I spent this past weekend navigating a minor crisis with my dad’s side of the family. Though we spent this one as a (mostly) united front, we more often resemble a real-life sitcom. Many families do. And they provide excellent fodder for the writers in their ranks.
Every writer uses tidbits from real life to inspire characters and stories. But what if you want to use more than a tidbit? Whether the subject is a beloved parent or an abusive ex-spouse, sometimes we feel compelled to immortalize someone, or something, in our writing.
However, if you draw heavily from real life you need to make a few extra considerations to protect yourself and your writing. The wrong approach can create fractured relationships, legal challenges, or a story that fails to engage its readers. Ideally, you want to avoid all three of these scenarios.
Give it time.
If you have a lot of emotions or drama tied up in a situation, let the dust settle before you weave it into your writing. Give yourself time to develop a well-rounded perspective. If you try to write about it while you’re still too close, you may miss something important. Complex writing requires a level of objectivity we lose when we get too deep into the weeds.

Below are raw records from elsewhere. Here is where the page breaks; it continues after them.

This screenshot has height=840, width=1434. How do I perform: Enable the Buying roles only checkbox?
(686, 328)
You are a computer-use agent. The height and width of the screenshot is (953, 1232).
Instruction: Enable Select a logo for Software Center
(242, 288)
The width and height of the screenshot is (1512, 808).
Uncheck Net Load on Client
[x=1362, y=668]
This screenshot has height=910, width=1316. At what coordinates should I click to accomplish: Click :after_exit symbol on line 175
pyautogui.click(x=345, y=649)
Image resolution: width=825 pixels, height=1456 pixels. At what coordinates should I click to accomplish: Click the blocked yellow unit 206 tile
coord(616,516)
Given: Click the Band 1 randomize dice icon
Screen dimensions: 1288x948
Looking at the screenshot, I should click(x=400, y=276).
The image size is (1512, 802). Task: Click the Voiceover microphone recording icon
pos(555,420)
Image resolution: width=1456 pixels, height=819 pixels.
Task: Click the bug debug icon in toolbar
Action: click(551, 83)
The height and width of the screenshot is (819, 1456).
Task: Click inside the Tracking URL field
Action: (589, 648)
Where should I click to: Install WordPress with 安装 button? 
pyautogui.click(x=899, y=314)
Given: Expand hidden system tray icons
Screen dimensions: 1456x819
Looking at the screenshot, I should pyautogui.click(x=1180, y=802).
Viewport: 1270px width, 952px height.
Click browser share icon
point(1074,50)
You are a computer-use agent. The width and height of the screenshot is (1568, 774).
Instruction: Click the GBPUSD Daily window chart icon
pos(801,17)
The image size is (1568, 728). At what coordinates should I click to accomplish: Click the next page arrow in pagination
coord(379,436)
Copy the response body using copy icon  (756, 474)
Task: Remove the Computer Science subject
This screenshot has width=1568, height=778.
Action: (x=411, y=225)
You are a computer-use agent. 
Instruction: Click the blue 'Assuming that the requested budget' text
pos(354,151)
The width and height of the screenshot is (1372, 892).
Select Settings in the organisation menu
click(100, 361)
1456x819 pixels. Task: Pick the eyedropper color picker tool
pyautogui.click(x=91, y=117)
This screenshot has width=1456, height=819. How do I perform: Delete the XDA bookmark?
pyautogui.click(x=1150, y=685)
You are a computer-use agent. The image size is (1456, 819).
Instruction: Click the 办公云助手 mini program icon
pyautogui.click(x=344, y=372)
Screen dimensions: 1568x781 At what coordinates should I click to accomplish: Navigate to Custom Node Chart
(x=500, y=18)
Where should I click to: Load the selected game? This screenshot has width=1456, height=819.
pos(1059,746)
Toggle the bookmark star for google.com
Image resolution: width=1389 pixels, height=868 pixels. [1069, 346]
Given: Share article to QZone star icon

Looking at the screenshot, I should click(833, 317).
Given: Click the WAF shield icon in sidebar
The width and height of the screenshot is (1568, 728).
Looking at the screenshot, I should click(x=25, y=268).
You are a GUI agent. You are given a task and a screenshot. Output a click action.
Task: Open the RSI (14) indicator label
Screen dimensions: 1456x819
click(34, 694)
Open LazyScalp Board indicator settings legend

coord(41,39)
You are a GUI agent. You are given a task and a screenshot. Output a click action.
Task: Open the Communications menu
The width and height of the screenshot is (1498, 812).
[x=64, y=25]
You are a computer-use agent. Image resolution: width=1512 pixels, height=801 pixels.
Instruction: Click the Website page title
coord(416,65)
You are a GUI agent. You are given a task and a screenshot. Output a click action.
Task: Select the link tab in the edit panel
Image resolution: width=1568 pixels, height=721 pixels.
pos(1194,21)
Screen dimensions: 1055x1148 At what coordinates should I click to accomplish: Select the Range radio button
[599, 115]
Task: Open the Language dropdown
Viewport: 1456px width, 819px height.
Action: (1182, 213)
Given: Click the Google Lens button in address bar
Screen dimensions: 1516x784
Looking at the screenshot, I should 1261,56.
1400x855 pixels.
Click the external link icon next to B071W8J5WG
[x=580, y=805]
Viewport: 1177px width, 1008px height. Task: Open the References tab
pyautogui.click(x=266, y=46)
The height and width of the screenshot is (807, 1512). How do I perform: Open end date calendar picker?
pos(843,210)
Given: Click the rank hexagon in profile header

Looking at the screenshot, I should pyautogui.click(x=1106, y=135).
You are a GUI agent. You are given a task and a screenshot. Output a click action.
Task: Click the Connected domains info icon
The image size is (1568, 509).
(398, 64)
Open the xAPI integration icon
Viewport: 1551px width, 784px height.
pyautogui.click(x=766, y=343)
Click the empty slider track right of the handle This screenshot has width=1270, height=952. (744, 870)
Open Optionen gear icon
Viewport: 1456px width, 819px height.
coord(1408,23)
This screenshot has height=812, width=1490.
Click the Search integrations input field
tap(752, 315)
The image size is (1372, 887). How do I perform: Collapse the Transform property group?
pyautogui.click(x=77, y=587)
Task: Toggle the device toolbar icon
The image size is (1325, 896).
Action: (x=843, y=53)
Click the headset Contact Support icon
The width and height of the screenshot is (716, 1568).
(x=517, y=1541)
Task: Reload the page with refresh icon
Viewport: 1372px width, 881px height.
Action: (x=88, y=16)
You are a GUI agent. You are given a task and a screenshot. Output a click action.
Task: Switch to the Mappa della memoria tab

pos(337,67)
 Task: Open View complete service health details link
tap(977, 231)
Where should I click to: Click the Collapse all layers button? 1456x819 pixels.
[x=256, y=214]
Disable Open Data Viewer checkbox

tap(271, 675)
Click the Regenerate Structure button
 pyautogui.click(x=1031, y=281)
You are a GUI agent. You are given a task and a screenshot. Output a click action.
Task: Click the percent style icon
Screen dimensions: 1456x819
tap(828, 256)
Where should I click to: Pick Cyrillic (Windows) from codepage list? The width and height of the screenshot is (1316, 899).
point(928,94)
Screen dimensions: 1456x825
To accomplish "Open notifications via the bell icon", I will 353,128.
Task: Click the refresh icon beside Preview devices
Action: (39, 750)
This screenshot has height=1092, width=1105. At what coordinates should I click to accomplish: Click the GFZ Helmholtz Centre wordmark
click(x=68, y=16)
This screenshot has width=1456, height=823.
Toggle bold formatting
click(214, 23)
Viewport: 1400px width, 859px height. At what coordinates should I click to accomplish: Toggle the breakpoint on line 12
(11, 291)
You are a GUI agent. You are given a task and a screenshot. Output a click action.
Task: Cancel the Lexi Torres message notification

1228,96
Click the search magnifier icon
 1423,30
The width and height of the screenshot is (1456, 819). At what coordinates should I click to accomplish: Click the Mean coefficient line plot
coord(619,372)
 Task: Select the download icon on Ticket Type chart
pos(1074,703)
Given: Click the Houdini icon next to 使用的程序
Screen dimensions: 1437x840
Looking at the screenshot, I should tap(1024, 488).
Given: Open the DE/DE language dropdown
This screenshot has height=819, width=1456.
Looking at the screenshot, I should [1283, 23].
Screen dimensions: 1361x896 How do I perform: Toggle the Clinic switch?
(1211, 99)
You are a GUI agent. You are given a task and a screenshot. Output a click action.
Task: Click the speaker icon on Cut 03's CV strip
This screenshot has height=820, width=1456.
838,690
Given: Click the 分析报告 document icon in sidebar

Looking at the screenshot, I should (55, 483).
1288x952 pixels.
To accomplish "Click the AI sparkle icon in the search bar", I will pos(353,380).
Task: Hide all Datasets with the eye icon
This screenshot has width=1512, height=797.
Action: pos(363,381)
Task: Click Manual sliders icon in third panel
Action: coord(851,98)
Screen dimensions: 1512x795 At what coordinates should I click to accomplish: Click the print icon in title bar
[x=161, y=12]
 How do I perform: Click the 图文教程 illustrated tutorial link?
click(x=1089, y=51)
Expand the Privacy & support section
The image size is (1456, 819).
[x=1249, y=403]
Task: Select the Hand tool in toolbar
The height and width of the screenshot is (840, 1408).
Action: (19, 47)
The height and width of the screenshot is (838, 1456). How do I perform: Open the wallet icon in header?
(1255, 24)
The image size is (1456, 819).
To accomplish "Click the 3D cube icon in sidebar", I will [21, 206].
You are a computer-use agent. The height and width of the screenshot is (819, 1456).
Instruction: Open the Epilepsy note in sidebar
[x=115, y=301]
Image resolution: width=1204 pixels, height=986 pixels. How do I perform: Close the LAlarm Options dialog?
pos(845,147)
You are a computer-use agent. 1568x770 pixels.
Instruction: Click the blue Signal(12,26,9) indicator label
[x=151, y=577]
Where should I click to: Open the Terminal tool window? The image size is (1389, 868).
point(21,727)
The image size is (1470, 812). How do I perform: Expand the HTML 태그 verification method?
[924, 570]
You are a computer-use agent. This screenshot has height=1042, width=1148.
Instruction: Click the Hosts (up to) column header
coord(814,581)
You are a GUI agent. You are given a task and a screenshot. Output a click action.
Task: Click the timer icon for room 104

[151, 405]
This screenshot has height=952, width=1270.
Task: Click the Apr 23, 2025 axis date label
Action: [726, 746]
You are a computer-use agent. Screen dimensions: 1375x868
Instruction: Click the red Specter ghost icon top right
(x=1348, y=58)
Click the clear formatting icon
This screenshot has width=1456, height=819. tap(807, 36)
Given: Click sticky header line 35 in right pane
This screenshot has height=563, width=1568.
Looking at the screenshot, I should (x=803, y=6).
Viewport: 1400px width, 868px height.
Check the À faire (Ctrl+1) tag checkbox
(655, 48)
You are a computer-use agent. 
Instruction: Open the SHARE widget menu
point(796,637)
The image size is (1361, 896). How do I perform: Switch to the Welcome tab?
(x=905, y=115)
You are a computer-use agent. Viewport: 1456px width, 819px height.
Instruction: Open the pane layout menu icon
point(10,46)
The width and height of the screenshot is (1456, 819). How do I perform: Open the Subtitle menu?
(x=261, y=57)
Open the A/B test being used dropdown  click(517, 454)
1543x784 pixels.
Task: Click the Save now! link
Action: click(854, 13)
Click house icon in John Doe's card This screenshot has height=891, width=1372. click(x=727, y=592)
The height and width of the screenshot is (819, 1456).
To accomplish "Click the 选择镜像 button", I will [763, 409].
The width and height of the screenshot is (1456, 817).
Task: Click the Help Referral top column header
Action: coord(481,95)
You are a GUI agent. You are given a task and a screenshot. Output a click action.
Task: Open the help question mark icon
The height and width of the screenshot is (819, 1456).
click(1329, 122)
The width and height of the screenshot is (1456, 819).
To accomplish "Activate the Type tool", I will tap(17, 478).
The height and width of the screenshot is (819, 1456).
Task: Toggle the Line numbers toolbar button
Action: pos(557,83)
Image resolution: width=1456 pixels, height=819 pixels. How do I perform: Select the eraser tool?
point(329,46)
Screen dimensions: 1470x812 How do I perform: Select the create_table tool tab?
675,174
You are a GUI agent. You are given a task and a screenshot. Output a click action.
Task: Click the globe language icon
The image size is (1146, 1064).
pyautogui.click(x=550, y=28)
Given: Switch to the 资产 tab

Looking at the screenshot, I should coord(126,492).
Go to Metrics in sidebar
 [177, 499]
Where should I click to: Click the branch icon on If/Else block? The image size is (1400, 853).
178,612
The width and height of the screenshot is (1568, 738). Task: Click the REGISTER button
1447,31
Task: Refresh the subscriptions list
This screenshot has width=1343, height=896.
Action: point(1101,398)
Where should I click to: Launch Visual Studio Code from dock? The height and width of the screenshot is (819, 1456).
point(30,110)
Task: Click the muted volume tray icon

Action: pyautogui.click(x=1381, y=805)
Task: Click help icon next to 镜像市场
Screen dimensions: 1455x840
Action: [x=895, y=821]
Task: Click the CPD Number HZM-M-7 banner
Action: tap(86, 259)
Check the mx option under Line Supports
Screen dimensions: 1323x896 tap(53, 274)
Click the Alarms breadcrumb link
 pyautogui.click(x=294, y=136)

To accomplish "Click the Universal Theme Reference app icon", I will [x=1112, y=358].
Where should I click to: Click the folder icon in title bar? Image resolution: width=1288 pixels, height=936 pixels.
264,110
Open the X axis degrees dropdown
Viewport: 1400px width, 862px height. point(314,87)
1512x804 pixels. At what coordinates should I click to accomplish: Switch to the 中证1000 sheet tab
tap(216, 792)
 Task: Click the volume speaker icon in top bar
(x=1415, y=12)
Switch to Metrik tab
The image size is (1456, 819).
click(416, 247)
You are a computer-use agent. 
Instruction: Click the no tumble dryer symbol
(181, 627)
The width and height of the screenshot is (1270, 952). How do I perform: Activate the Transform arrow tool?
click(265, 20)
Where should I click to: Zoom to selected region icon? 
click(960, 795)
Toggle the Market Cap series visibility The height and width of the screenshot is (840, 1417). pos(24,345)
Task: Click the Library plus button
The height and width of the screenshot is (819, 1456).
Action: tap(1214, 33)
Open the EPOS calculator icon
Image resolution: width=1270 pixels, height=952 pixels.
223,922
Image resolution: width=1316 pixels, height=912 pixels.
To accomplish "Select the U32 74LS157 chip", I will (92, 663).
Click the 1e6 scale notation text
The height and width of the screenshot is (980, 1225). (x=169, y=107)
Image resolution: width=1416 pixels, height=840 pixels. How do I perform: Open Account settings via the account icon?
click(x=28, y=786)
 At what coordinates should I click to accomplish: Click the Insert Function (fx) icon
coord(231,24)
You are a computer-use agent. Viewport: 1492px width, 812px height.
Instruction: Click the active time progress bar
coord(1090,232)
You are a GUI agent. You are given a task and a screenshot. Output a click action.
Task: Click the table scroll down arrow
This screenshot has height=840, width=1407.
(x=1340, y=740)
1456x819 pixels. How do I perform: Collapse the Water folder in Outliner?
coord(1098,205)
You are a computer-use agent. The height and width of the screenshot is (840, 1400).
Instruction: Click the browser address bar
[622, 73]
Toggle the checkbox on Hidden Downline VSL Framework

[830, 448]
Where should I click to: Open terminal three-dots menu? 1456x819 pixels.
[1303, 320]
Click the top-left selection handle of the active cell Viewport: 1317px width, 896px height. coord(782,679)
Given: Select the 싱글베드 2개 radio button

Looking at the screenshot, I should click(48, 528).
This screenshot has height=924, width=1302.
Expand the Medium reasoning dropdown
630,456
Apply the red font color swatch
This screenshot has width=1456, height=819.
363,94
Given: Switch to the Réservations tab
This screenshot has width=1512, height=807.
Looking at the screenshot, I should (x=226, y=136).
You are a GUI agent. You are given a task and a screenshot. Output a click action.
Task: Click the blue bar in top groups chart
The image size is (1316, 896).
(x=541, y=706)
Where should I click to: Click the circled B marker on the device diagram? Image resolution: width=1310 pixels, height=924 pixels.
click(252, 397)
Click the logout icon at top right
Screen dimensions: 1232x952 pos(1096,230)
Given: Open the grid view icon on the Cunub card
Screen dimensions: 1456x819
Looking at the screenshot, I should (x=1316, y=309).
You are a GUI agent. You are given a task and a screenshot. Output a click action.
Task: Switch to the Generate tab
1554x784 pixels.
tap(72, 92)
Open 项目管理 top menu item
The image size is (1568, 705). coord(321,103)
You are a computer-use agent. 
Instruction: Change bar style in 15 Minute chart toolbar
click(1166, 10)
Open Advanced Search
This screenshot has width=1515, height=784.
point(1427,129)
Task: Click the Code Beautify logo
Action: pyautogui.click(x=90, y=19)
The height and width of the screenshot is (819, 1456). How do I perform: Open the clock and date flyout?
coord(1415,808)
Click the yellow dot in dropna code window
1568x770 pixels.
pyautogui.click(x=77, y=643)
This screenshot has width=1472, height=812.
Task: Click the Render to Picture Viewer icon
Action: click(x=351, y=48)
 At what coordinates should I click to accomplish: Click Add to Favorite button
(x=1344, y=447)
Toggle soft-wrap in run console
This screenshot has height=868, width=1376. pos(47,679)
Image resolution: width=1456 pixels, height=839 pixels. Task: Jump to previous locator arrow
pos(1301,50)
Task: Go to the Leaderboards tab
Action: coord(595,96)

If you feel a burning need to start writing despite this advice, do it for yourself at first. Don’t take it to your critique group or beta readers just yet. Write what you need to write, organize it so you’ll know where to find it later, and begin your book in earnest when you have the necessary distance.
Stay loyal to the story — not the facts.
When we write fiction inspired by real life, it still needs a serviceable plot. Your final product will have at least a few major diversions from the events or people that inspired it.
You may at some point find yourself responding to criticism with a defensive, “But that’s what really happened!” Consider this a huge red flag. You’re writing a piece of fiction, and that makes “what really happened” irrelevant. Your first responsibility is to write a good story. If you can’t let go of the non-fiction truth, you may still be too close to your source material.
On the other hand, you may always feel a greater loyalty to the story as it really happened. In this case you probably have a memoir on your hands, not a novel.
Distance and abstract.
While you may want to write a story about actual events and people, it’s best to abstract those subjects into something unique. And that means more than a few tweaks to physical appearance and backstory.
When you abstract, you free yourself to create the best story possible. Most people want to read a good book regardless of the subject matter. Your story should grow out of a kernel of real-life inspiration, not be constrained by it.
Second, hewing too closely to real life may expose you to ethical — if not legal — concerns. Sometimes we feel compelled to write about real-life characters or stories because we see them as weird, quirky, or offensive. These colorful folks might not feel the same way. If they recognize themselves in your work, you could find yourself on the receiving end of defamation or invasion of privacy allegations.
Writers usually prevail in such cases thanks to the First Amendment, but novelists without the backing of a traditional publisher have a weaker legal defense. You should also consider personal ethics regardless of the legal details. Put yourself in your subjects’ shoes. If someone wrote a character clearly based on you, would you feel attacked? Would you feel the author had violated your right to privacy? If the answer is yes, you need to abstract your character further.
It’s still (just) a story.
Be fair to your subjects, yourself, and your story when you write about real life. Constraining yourself too closely to true-to-life replicas of actual people and events will undermine your writing, even if it doesn’t get you into hot water with your source material. As will writing about something you haven’t fully processed emotionally. No matter where your inspiration comes from, you need enough distance and objectivity to see the story’s flaws and accept critique on it.